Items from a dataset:
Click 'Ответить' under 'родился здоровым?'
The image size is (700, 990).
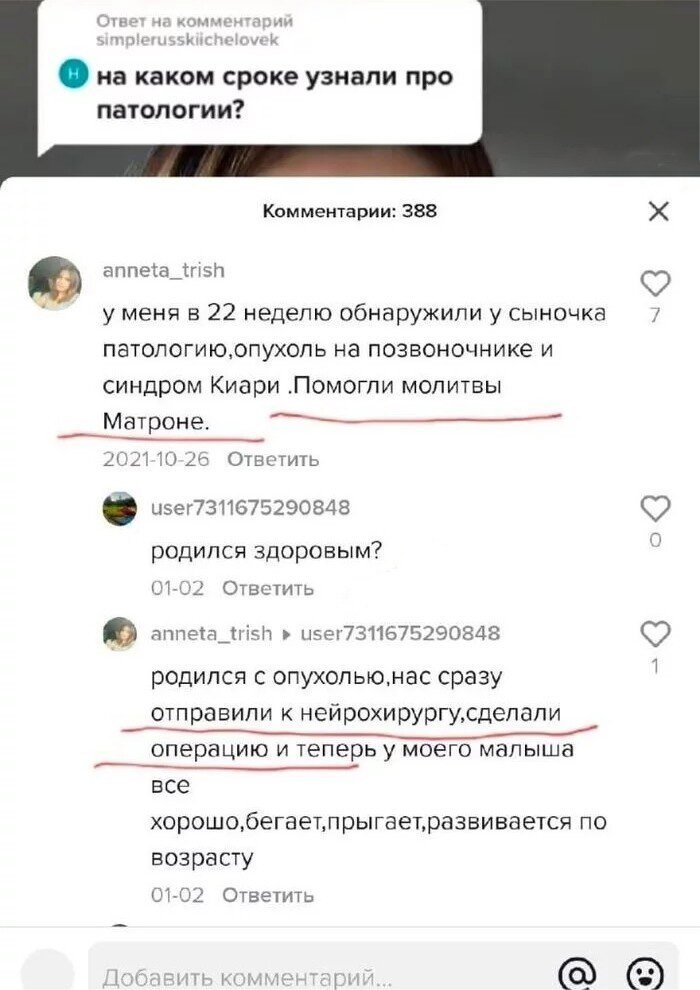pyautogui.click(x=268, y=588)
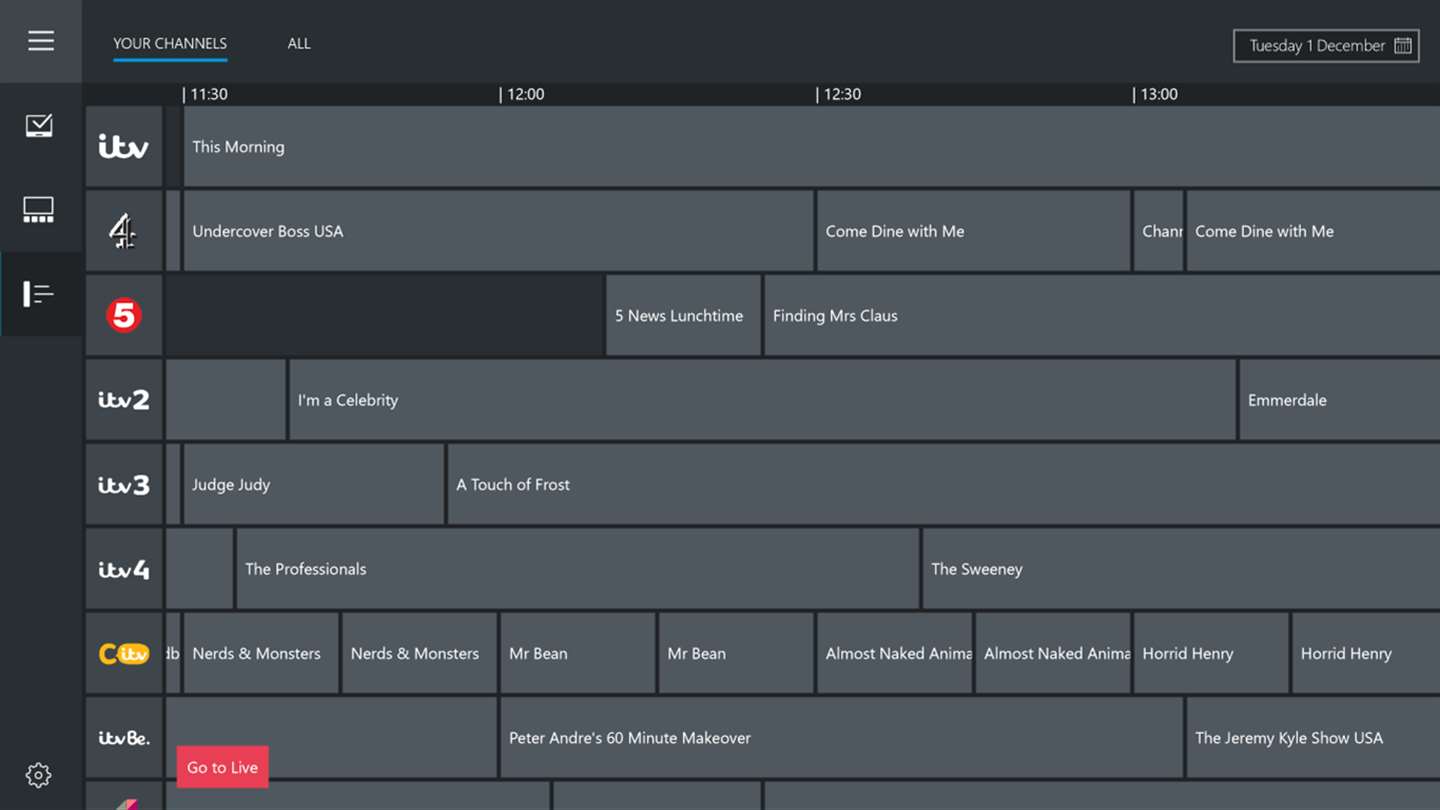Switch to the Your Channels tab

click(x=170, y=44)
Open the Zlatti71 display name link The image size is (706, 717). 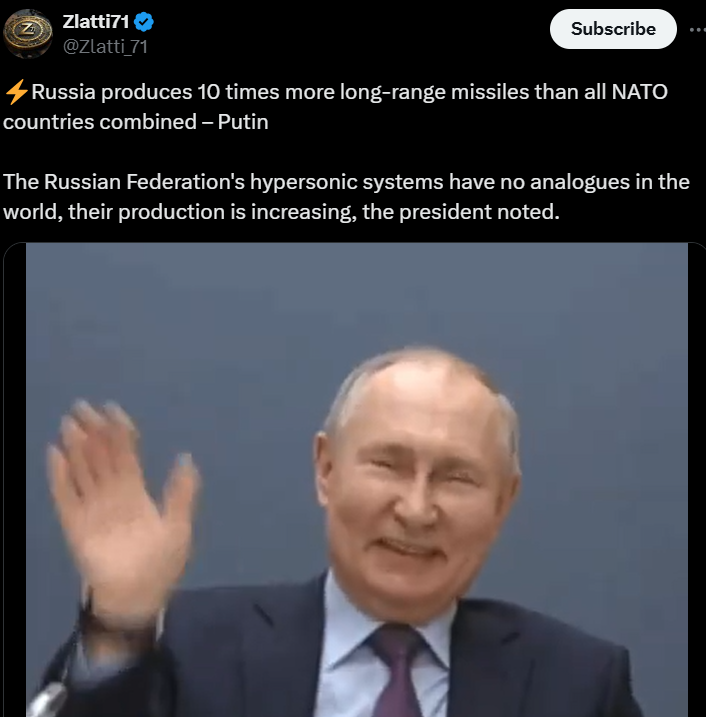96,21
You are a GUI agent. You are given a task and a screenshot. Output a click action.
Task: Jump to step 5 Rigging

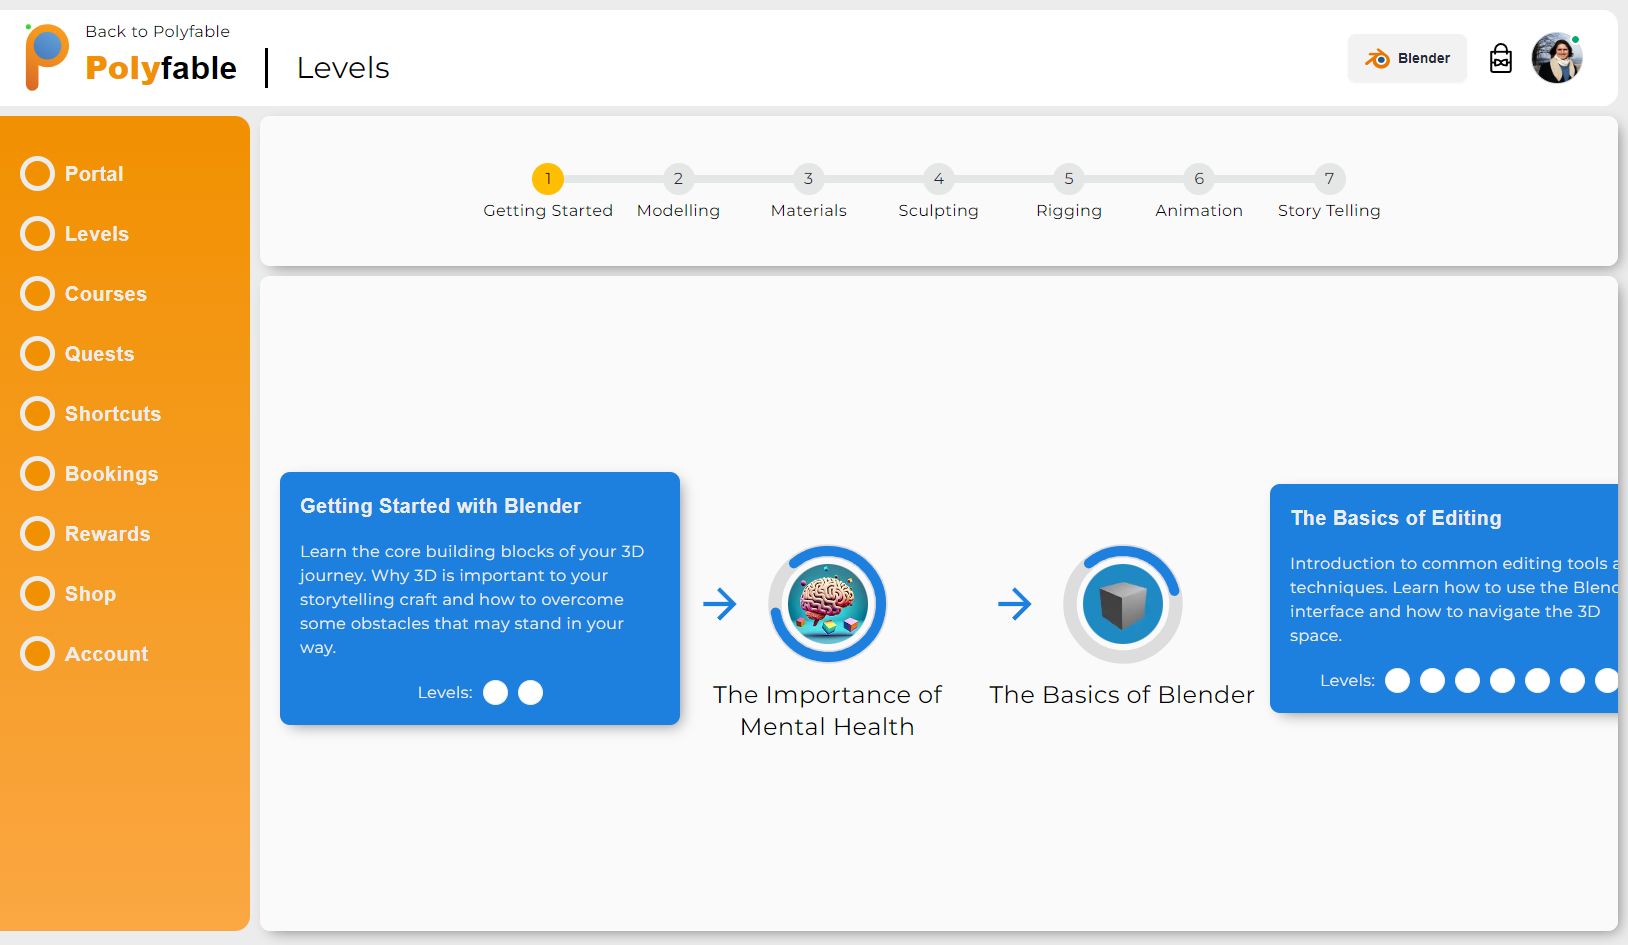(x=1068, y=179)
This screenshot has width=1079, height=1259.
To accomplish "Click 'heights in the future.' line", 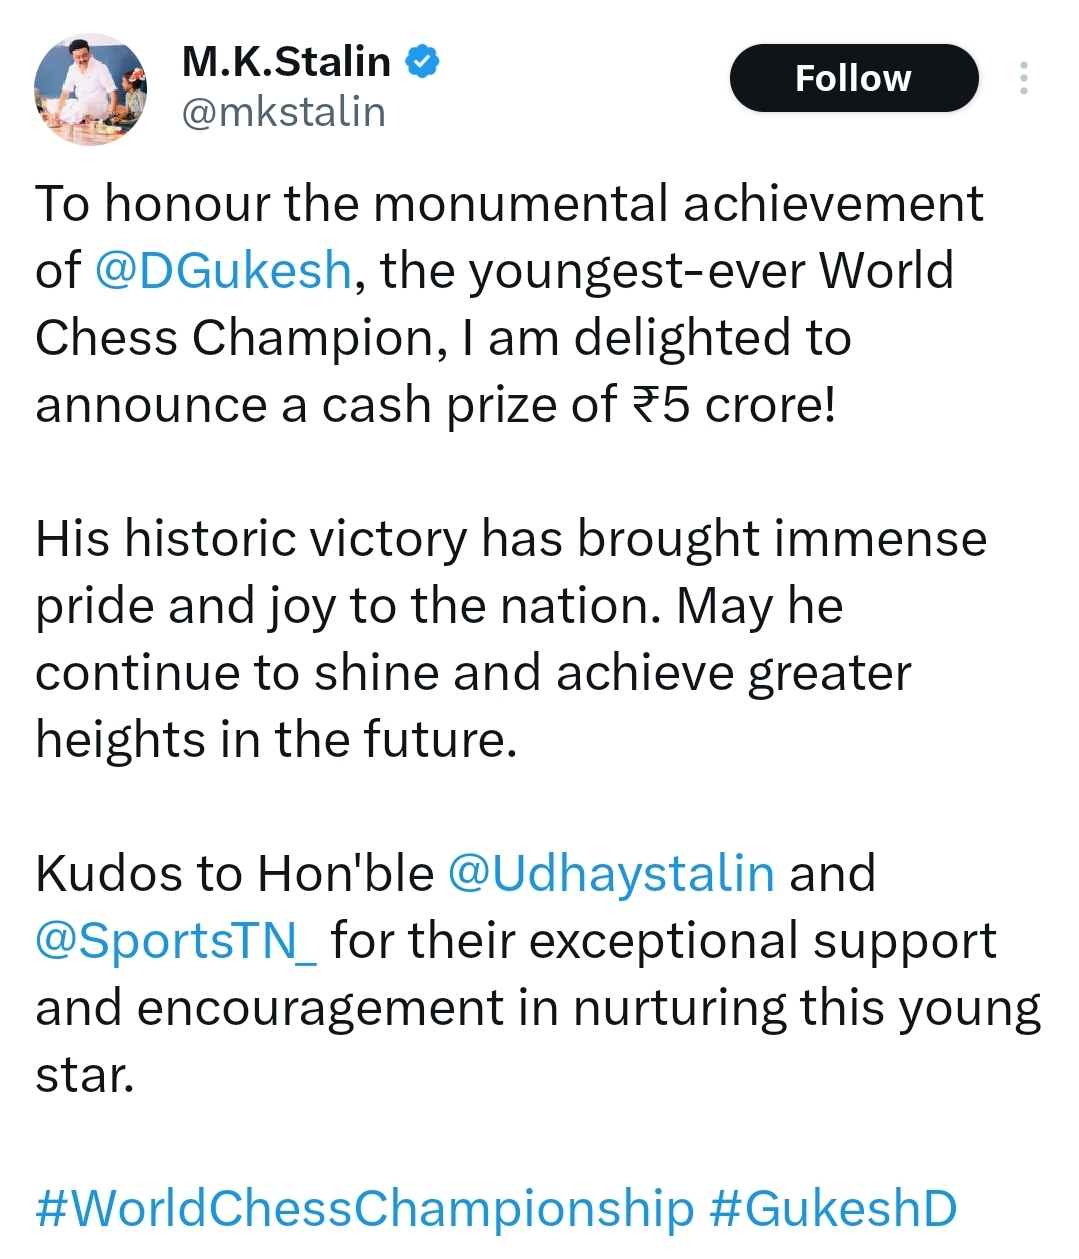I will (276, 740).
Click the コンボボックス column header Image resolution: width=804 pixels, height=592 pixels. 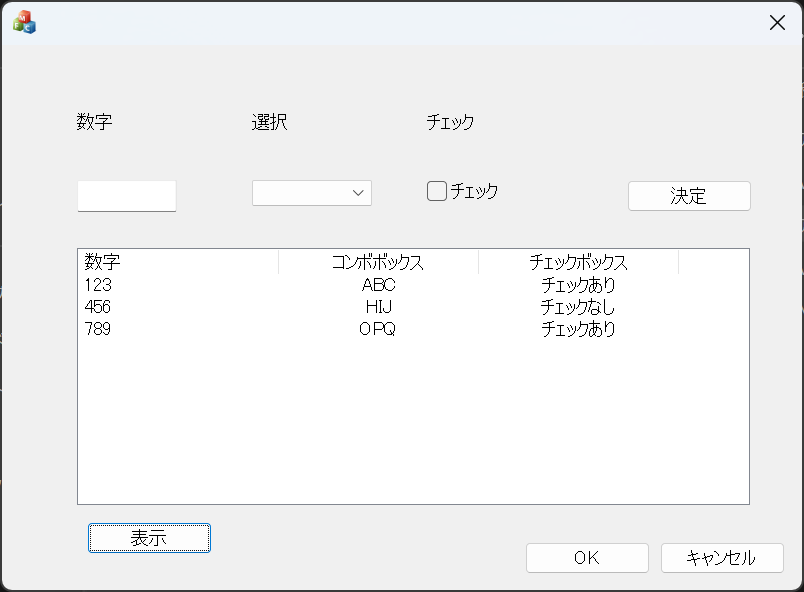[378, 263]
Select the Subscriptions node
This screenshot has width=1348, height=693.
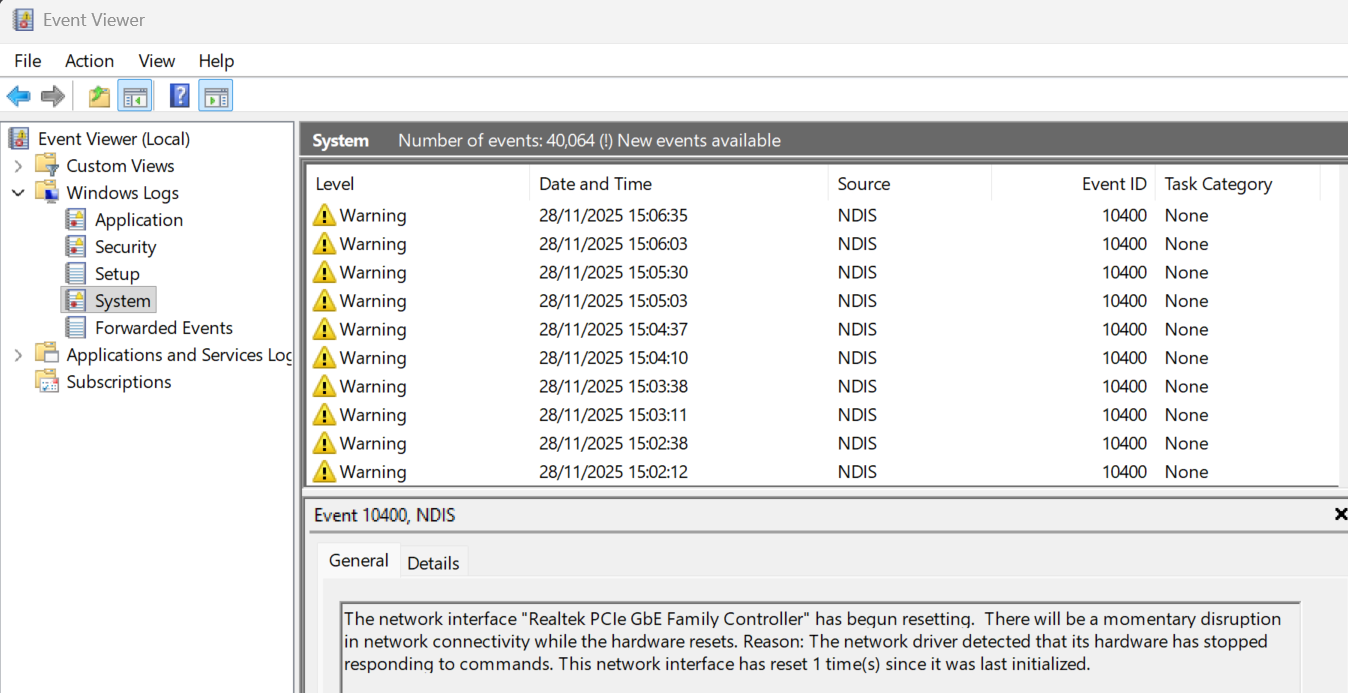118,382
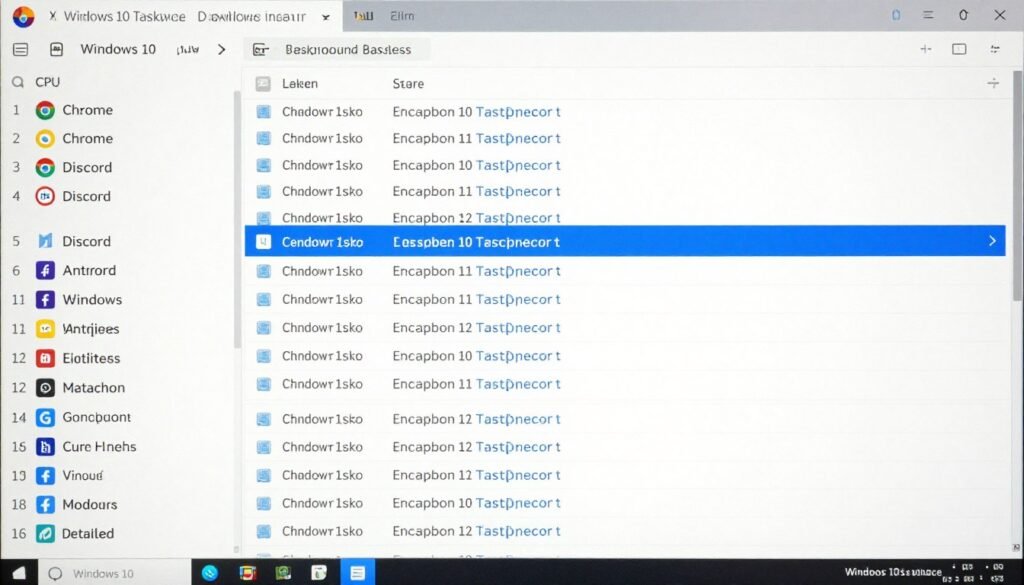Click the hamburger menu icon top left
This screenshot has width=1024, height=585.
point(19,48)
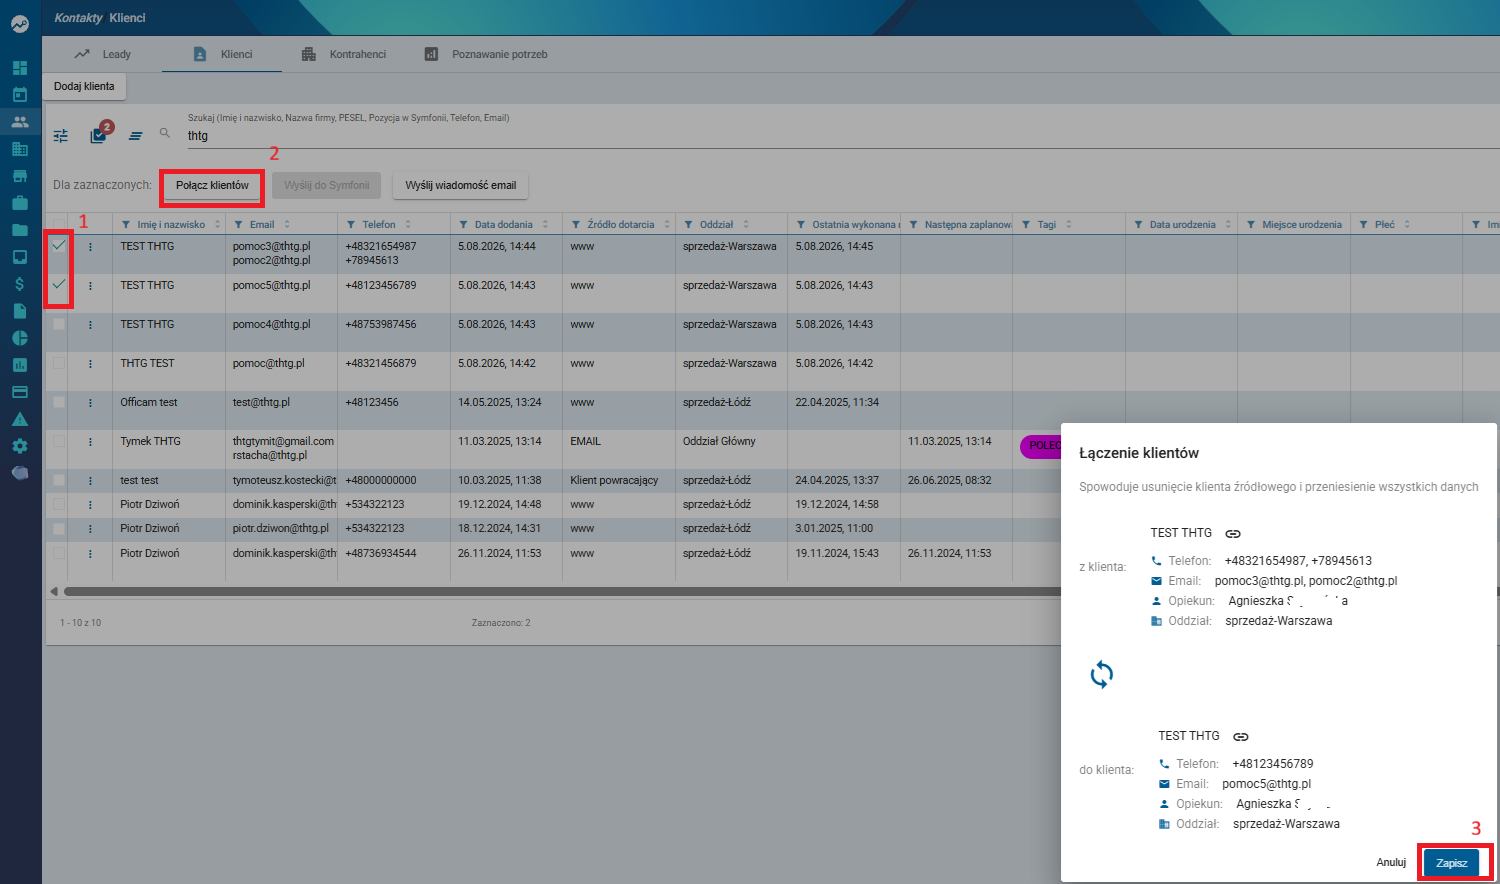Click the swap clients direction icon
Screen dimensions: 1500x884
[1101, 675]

Your instructions:
Beginning at the line that contains "Select the Subscriptions node", give the remaining lines of the records again exactly, through the last one. Leave out pictures.

Worked solution:
Select the Subscriptions node
This screenshot has width=1348, height=693.
118,382
Click the hamburger menu icon top left
This screenshot has width=1024, height=585.
point(19,48)
Click the swap clients direction icon
Screen dimensions: 1500x884
[1101, 675]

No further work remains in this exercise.